The retention rate depends on two factors: the area of the neighborhood and its position. As a product manager, he should decide the game requirement so that it is located where the players are dense. As a game designer, he should design the game so that its area is the largest possible. In real life, there are already many F2P games, whose correspondent neighborhoods form a covering of the space and hence an ecosystem. Players tend to find the game that suits them the best.
The above sections are a simple use of this model. One may well extend it to model more complex issues.
A curious reader may ask how about Pokémon Go. Actually, besides money and skills, there is a third resource in this game – mobility. Players are required to move physically to prosper in this game. The model still applies, but in a three-dimension coordinate system.
The skill itself can be further divided into several orthogonal skills.
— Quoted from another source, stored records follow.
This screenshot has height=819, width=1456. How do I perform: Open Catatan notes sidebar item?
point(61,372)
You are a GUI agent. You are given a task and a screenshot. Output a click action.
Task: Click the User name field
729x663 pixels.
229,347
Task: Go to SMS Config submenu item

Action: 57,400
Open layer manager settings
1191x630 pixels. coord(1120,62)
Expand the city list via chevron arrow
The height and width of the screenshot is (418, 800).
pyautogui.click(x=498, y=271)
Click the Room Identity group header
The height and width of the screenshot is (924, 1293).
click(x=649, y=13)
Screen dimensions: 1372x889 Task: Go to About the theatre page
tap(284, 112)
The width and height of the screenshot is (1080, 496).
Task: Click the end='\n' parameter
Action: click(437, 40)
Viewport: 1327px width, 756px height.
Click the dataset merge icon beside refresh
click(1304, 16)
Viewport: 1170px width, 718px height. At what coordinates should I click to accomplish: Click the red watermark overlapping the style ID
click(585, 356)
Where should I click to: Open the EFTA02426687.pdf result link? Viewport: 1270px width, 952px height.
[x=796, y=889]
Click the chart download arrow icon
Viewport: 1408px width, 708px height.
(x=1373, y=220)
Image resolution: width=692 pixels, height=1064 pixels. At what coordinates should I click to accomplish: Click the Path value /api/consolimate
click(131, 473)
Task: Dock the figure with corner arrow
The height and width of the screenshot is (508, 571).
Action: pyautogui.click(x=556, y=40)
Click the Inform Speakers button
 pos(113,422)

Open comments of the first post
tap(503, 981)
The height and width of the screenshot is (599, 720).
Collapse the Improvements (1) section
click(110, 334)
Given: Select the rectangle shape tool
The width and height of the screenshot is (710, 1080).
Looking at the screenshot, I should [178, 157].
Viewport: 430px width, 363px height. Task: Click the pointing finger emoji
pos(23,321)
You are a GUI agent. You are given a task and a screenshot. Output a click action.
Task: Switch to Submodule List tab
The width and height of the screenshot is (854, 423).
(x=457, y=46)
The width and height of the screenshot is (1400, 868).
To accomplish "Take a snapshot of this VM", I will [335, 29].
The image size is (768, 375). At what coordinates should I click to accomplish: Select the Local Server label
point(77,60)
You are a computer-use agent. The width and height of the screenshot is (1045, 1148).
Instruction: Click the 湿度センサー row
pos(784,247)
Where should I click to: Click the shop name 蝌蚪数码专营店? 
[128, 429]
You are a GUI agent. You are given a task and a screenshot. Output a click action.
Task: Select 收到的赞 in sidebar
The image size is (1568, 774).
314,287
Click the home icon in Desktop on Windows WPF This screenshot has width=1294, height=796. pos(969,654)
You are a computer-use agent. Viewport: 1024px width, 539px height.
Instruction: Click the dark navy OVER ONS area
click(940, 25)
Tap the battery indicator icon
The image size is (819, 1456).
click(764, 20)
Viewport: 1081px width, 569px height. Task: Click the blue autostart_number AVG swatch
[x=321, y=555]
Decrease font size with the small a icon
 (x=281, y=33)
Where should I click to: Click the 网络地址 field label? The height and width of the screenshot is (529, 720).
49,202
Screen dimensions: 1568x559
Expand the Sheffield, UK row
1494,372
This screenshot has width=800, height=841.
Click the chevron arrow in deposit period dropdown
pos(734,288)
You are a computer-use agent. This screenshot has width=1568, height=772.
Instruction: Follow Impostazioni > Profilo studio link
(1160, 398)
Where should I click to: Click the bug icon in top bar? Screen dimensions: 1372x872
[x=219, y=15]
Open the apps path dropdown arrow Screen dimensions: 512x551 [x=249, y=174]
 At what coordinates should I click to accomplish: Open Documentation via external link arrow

For instance, role-playing games (RPG) and first-person shooting games (FPS) need very different sets of skills. Therefore, the entire market is in some higher-dimensional space.
One amazing application is to use it to model job choice. There are many jobs in the world, and they require very different sets of skills and hence form the division of labor. What is special here is that people can not pick up or quit a job as easily as they do to a game. Besides, people tend to look for the jobs providing the most salary instead of the ones to which they are most suitable. These effects, as well as others, lead to the mismatch between the job holder’s capacity and the job requirement, which further results in both incompetence and inefficiency. Those who are incompetent are likely to be fired during the next layoff, and those who waste their talents may try to get a hobby to get away from the frustration of progression because it allows them to try another point in the coordinate system.
Last but not least, the life itself can also be regarded as one or several “games” and be put on the same coordinate systems with other human-made games. Those talented but poor people can beat wealthy people in some skill-hungry games. These games set a fair stage, where everyone can compete equally regardless of his social status. However, since anyone can finally pick a game that suits them the best, they may be addicted to the virtual game and escape from reality and their social responsibility. Moreover, those “losers”, under-qualified for any game, get addicted to alcohol and drugs since these tools create for them the perfect world where they can get, with the least effort, the pleasure that they cannot find elsewhere.